I should just quit trying. I'm never going to enjoy a nautical historical fiction series as much as I do C.S. Forester's Horatio Hornblower series so I should just quit looking. The latest attempt is the story of Union sloop captain Peter Wake knocking around Key West during the Civil War. it is the first book in a series that sees him in the world of naval intelligence all the way through the Spanish-American war and after.

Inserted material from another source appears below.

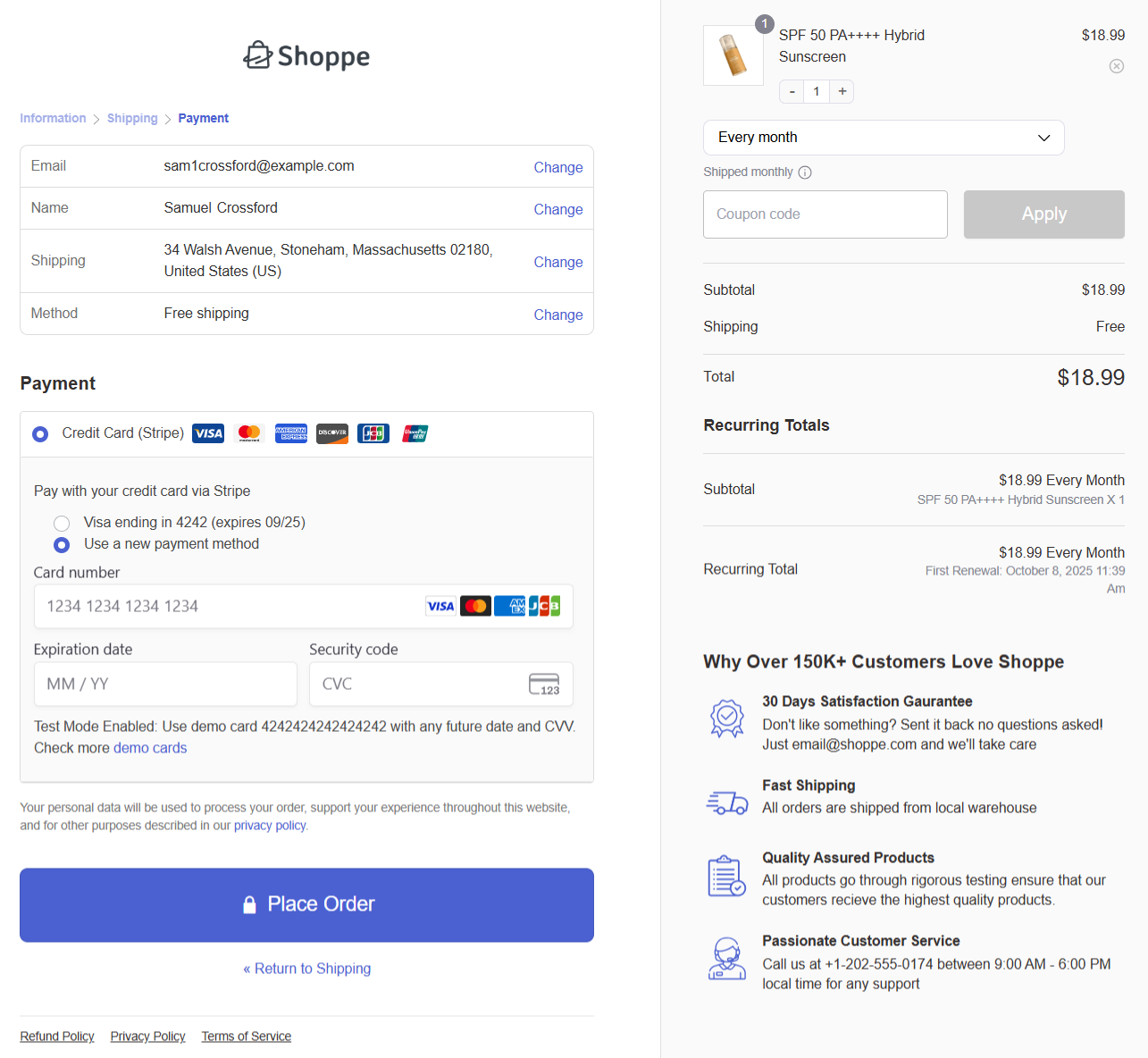The width and height of the screenshot is (1148, 1058).
Task: Open the Shipped monthly info tooltip
Action: (x=805, y=172)
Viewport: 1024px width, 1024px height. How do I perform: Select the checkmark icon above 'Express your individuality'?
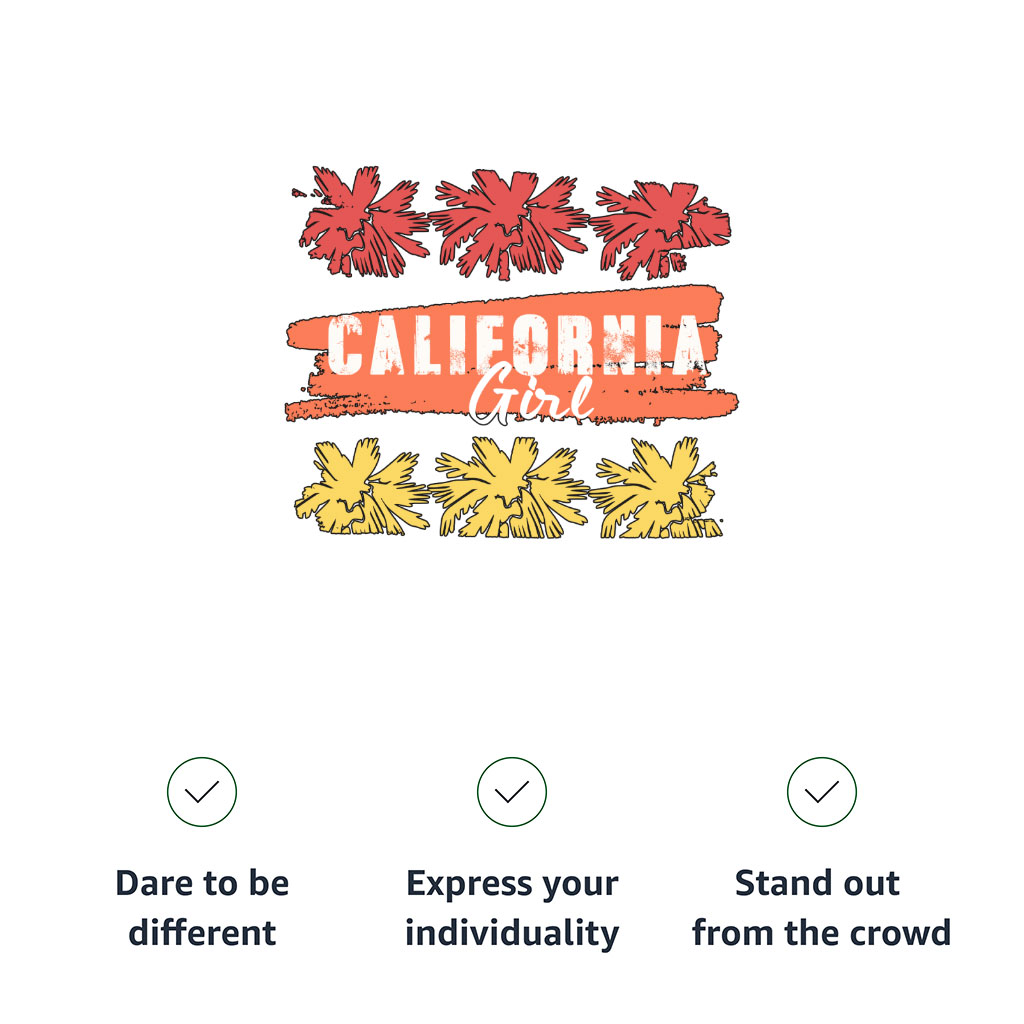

Forester aficionados have to get over our assumption that every naval officer is an angst-ridden genius, and I promise that is not the reason I didn't love this book. The guy has his problems, but near – paralyzing self-doubt is not one of them. I actually moderately enjoyed the book, and if some of the favorable outcomes of his various stratagems were a little forced, and the deus ex machina at the end creaked atrociously, I actually had nothing bad to say about the book until the ending – where clearly the author held up a sign telling the characters to wrap things up. Obediently, they did, but it was terribly clumsy.
I am still on the fence about whether to get the next book in the series. What I should actually do is get out the first Patrick O'Brien Aubrey novel and read it again and see if I like it compared to Hornblower. I didn't when I first read it, but that's on me - there's no way the book should come off unfavorably against anything. That I thought it did is probably a good indication that I am officially a terrible judge of nautical historical fiction.
But I can't help it. Commiserating with Horatio about his feelings for Lady Barbara is one of my favorite pastimes. You can keep your Jack Aubreys and Peter Wakes.